The article by McDermott et al4 illustrates the value of systematic primary health care approaches to diabetes control, including electronic health information systems, screening, management protocols, recall systems, improved specialist access, quality improvement activities, and staff support and training (→ Diabetes in the Torres Strait Islands of Australia: better clinical systems but significant increase in weight and other risk conditions among adults, 1999-2005). Such systems are integral to improving the quality and outcomes of clinical care. All three articles on diabetes in Indigenous people in this issue3,4,16 also address aspects of screening. Taken together, they support a critical role of coordinated health system approaches to diabetes identification and control.

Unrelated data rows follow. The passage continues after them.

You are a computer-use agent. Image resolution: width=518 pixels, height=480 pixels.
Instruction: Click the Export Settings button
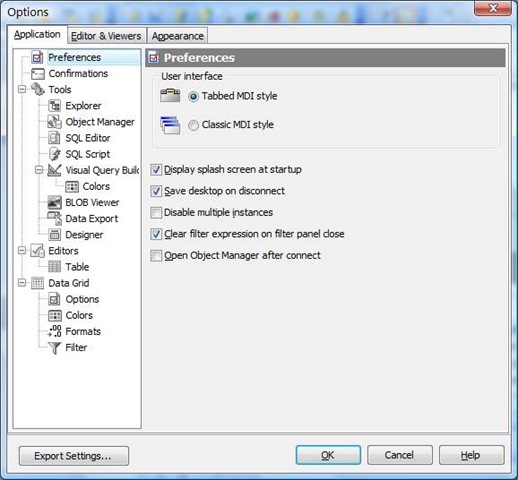(74, 456)
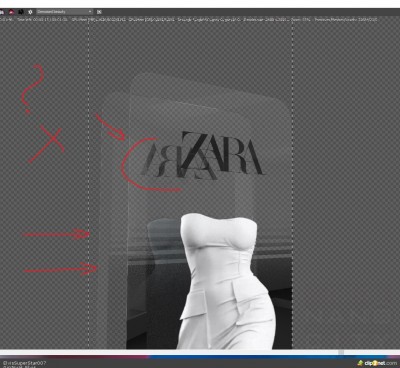Open the DenoisedBeauty render pass dropdown
The image size is (400, 368).
pos(64,12)
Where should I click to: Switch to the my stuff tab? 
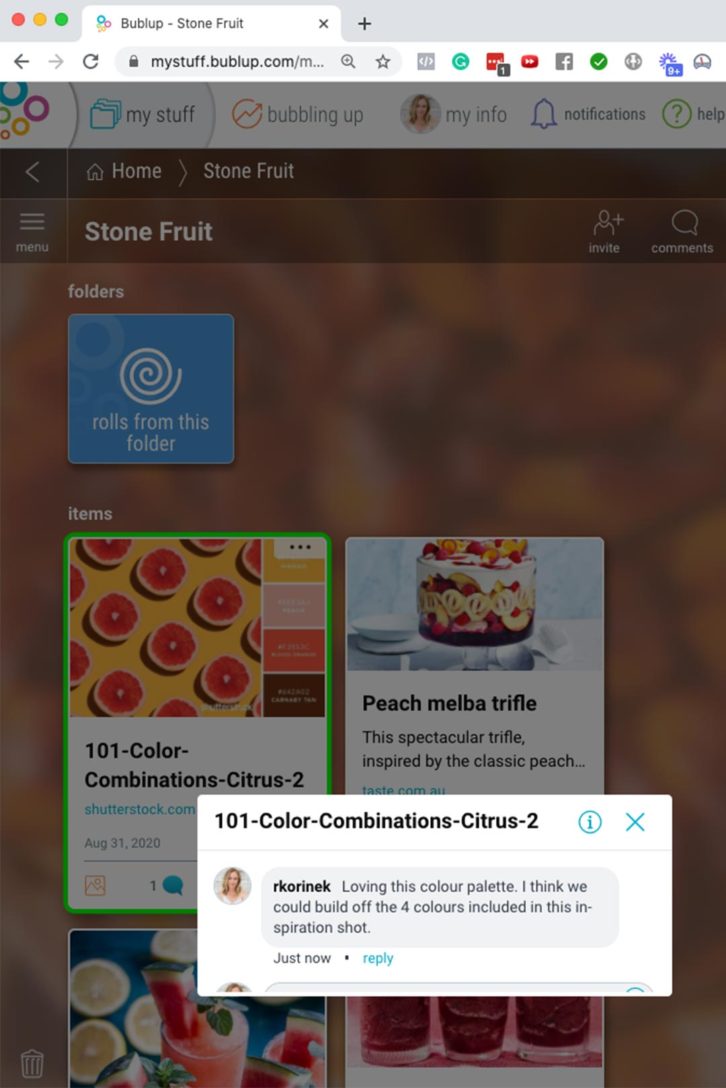[x=143, y=114]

Simple point-of-care procedures, as developed by Marley et al16, could form the basis of cost-effective screening for diabetes (and other vascular risk factors) in high-risk populations, and may be able to accurately identify those who could benefit from more immediate pharmacological and non-pharmacological therapies (→ Point-of-care testing of capillary glucose in the exclusion and diagnosis of diabetes in remote Australia).